Jackson nos había dicho que ese día tenía que entregar otro paquete para el señor Conivent. Se inventaría cualquier excusa para hacerlo a última hora y no por la mañana, y así aprovechar para pasarnos un destornillador a escondidas. Aún teníamos que idear cómo esconderlo hasta que regresáramos a nuestra habitación, pero al menos no lo tendríamos todo el día encima. Ya iba a ser bastante difícil, pues el uniforme no tenía bolsillos. Quizá pudiésemos esconderlo en la sala de estudio mientras estuviésemos allí, pero cuando tocaba ducharse, lavarse los dientes y cambiarse en el baño para acostarnos siempre estaban presentes las otras niñas, además de una enfermera en la puerta.

Bueno, ya nos arreglaríamos. No había opción.

Los miembros de la comisión evaluadora habían vuelto, pero no nos observaron como el otro día. Creo que solo merecíamos un día de observación. Solo puedes pasear por un zoo durante cierto tiempo antes de aburrirte. Pasamos por su lado en los pasillos y luego los vimos en las salas de consulta, casi siempre con el señor Conivent, a veces también con el doctor Wendle. Ambos parecían estar enseñándoles las máquinas que usaban en Normand. Una vez, vimos a uno de aquellos hombres llevar a una enfermera a una sala y cerrar la puerta. ¿Una entrevista? ¿Un interrogatorio?

Fuese lo que fuese, mantuvo a las enfermeras muy inquietas y a Conivent muy ocupado. Cuando Jackson llegó aquella tarde justo antes de la cena, se paró con la enfermera que nos acompañaba por los pasillos y le dijo que había pasado por el despacho del señor Conivent, pero que no lo había encontrado. La distrajo el tiempo suficiente para que Addie se escabullera de su sitio cerca del principio de la fila —donde la enfermera podía vigilarnos— y se situara casi al final.

Jackson, según pudimos comprobar, tenía mucha labia. Para cuando la enfermera logró convencerlo de que no podía molestar al señor Conivent en aquel momento —tendría que esperar o volver por la mañana—, ya se había hecho tarde para la cena, y la enfermera, nerviosa e impaciente, enfiló hacia el comedor a toda prisa sin fijarse en la fila que llevaba detrás.

Las miradas de Jackson y Ryan se cruzaron al pasar, solo una ojeada rápida. Addie se hizo la remolona mientras el resto de los niños reemprendía la marcha, y cuando Jackson pasó por nuestro lado, extendió la mano a unos centímetros de nuestro cuerpo. Jackson era mucho más alto que nosotras, así que tuvo que hacer una leve inclinación para rozar nuestra mano con la suya. Notamos el frío del destornillador y los bordes del plano que había dibujado para indicarnos cómo se iba hasta el cuarto de mantenimiento, donde Ryan tendría que desactivar las alarmas. Nuestros dedos se cerraron con firmeza sobre ambos.

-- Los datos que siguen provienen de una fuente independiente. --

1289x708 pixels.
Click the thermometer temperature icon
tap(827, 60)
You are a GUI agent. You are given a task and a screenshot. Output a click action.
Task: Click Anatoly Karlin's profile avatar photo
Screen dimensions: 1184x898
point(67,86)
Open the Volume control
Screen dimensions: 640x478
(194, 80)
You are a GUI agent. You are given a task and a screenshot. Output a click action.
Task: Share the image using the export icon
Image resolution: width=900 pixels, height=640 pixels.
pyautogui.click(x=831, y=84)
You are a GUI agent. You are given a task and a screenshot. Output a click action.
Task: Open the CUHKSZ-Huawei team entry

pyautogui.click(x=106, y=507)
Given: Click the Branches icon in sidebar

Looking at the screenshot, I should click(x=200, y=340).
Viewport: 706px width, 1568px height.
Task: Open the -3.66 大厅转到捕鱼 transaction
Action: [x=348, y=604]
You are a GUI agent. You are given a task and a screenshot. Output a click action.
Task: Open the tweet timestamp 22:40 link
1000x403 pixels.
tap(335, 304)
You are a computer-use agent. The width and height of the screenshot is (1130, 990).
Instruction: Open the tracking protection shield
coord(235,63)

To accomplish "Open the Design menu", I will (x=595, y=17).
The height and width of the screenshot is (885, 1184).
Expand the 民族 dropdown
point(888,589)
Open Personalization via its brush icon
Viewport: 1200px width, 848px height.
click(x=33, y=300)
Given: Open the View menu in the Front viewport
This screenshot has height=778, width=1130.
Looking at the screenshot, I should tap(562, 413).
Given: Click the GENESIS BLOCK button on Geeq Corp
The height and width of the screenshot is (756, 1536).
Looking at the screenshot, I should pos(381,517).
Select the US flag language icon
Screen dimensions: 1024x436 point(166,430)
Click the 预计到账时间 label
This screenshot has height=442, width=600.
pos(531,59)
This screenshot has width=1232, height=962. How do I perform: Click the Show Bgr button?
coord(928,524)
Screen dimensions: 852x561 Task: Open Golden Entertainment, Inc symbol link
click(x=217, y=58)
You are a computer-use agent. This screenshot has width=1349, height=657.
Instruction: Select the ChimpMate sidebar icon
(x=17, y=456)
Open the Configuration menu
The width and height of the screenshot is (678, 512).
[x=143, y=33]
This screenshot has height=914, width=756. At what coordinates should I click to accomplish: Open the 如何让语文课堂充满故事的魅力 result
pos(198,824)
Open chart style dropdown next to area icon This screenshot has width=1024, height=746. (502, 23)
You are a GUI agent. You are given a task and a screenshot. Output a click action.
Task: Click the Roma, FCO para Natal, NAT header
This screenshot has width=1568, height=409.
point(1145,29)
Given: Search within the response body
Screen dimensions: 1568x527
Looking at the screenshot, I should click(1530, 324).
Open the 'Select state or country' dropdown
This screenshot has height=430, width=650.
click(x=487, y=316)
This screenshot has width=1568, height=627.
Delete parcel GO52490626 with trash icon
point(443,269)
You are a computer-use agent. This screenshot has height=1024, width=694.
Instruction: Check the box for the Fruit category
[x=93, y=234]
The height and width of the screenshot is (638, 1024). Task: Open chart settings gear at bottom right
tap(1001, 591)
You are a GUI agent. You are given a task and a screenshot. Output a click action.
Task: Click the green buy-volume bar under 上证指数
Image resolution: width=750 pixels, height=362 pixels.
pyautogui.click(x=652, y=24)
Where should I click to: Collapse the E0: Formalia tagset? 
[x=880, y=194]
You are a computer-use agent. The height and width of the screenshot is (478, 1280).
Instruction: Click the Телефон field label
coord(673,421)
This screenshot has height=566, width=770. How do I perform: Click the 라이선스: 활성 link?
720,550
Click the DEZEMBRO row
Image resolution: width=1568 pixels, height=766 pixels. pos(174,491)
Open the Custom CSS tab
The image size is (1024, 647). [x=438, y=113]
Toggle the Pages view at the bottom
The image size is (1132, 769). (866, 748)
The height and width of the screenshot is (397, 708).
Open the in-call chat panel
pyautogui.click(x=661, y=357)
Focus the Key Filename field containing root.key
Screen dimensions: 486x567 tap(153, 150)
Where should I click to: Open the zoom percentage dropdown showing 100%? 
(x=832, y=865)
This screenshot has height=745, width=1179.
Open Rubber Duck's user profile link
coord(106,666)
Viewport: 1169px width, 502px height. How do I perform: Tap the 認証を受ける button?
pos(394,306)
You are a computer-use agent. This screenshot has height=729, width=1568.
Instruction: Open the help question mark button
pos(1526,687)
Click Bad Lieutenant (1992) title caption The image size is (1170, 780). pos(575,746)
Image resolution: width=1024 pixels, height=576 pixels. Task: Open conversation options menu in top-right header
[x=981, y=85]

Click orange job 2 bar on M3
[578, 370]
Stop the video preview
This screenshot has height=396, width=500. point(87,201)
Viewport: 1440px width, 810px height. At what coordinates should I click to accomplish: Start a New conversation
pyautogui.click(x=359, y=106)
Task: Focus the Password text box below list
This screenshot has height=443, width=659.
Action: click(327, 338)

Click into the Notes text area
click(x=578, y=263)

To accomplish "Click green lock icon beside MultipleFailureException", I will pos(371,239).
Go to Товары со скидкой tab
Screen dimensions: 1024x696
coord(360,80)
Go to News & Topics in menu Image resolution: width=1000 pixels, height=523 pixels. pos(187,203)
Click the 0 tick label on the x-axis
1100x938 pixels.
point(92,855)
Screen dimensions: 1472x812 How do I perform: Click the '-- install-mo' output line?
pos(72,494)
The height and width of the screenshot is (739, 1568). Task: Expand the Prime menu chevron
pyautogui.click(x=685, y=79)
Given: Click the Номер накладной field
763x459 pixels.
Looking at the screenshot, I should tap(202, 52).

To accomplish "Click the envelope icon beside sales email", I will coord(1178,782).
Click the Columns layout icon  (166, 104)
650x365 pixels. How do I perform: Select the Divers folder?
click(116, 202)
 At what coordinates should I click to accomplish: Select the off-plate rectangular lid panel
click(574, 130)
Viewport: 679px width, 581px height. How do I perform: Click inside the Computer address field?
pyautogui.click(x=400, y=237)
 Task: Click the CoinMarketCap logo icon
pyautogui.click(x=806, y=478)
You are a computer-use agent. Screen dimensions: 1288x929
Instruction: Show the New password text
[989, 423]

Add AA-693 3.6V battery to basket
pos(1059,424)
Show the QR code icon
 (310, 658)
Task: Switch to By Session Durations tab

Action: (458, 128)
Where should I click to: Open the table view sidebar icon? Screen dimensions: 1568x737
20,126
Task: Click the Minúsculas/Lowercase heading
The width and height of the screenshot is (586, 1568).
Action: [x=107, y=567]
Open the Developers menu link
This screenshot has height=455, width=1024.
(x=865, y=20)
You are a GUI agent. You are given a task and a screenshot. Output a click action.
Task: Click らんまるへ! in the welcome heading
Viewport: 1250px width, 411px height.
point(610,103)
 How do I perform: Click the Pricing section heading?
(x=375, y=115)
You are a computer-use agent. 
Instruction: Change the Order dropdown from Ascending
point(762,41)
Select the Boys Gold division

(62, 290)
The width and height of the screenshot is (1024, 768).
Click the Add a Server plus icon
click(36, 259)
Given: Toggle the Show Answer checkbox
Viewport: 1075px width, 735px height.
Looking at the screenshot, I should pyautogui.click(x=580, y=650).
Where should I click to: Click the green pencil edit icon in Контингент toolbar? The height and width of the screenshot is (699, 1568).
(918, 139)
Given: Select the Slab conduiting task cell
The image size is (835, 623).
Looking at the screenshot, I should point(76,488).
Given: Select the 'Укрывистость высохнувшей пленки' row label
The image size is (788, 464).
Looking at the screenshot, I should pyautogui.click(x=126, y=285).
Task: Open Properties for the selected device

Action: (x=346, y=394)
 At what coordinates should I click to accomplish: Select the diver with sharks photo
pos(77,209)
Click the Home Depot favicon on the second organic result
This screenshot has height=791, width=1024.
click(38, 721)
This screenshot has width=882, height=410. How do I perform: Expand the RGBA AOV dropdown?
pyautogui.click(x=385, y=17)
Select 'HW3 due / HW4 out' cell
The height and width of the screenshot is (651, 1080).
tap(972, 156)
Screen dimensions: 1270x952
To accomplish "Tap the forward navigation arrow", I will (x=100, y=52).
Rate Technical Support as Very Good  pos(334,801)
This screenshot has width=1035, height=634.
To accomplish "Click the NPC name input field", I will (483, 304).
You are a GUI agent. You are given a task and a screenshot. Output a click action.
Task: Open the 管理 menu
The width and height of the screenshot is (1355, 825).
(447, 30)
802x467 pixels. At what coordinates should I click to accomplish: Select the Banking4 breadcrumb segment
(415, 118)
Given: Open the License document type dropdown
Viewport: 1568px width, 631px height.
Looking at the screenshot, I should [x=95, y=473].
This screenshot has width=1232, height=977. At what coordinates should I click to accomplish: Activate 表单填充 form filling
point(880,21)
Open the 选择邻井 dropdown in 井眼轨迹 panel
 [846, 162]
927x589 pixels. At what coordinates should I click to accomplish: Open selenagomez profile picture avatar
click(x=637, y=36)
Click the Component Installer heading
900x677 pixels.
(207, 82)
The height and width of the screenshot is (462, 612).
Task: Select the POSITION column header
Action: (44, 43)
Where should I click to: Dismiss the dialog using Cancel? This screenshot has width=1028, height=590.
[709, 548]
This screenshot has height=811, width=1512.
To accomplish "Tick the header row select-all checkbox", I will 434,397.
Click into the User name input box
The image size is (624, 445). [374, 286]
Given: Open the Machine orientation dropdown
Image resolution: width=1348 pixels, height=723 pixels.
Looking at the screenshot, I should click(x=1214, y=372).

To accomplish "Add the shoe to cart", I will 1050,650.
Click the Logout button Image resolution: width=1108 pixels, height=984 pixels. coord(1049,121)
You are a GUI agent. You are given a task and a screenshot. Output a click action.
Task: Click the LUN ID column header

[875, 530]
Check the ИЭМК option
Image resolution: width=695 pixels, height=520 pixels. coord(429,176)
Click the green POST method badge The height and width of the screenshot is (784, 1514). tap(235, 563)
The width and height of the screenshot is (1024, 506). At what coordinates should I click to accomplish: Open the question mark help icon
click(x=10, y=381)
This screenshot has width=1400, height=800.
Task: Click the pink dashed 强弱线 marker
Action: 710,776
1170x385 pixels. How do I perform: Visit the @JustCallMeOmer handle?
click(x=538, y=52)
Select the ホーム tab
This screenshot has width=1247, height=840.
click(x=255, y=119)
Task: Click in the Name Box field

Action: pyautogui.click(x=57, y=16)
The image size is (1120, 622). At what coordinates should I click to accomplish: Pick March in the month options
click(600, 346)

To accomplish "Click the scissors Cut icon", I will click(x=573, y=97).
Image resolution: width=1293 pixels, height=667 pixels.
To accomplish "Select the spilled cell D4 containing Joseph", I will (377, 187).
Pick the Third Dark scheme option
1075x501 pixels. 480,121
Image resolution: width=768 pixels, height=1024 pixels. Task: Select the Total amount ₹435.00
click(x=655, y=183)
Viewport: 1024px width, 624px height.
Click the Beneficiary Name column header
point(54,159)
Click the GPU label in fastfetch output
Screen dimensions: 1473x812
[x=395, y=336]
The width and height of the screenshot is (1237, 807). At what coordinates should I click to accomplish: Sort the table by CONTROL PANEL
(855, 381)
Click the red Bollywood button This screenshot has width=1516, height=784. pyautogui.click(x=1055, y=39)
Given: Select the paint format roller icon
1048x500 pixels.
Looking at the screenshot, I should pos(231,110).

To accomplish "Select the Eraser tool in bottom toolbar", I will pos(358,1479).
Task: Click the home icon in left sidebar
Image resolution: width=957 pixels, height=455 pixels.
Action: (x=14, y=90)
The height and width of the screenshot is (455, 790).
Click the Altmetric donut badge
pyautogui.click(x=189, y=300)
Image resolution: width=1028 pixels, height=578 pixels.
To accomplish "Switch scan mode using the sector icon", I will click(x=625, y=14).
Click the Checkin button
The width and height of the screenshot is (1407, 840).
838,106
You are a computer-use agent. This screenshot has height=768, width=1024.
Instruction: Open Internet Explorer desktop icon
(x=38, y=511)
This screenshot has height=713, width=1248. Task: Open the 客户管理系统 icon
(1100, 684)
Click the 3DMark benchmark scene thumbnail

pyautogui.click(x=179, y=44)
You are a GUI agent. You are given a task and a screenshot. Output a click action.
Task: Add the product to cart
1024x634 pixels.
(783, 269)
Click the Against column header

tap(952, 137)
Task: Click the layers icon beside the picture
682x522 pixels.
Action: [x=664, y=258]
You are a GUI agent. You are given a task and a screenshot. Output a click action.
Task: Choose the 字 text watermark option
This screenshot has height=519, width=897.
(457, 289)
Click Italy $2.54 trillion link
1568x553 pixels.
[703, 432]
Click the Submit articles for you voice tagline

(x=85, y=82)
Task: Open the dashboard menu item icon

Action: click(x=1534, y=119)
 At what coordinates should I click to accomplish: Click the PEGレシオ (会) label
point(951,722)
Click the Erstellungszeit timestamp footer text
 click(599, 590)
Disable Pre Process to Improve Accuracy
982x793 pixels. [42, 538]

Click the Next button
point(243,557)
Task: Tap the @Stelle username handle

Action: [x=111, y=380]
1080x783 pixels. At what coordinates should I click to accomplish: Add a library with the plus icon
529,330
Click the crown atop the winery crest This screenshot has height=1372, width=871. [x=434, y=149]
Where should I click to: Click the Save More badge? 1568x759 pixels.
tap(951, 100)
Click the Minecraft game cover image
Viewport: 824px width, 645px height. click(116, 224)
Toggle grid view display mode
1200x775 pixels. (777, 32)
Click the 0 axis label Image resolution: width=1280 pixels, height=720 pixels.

Todo el proceso duró menos de tres segundos. Addie no se volvió para observar a Jackson alejarse por el pasillo, aunque oímos las suelas de sus zapatos rechinando en las pulidas baldosas. Apuró el paso hasta situarnos al final de la fila mientras deslizábamos el destornillador en la cinturilla de la falda. Como el papel podía resbalar, se agachó para meterlo en el calcetín, junto al chip.

Cuando volvió a enderezarse, una niña de la fila también se había detenido. Nos miró, con un movimiento ondulante de sus trenzas rubias sobre los hombros.

Bridget.

¿Habría visto algo?

—¿Qué? —dijo Addie—. Se me estaba cayendo el calcetín.

Los ojos de Bridget eran inescrutables.

—Tu sitio es al principio de la fila.

—¡Niñas! —llamó la enfermera cuando advirtió que dos miembros de su rebaño se habían rezagado—. Daos prisa. Addie, vuelve aquí adelante. Ya sabes que no puedes quedarte atrás.

Addie adelantó con calma a Bridget, que observó con recelo cada uno de nuestros pasos.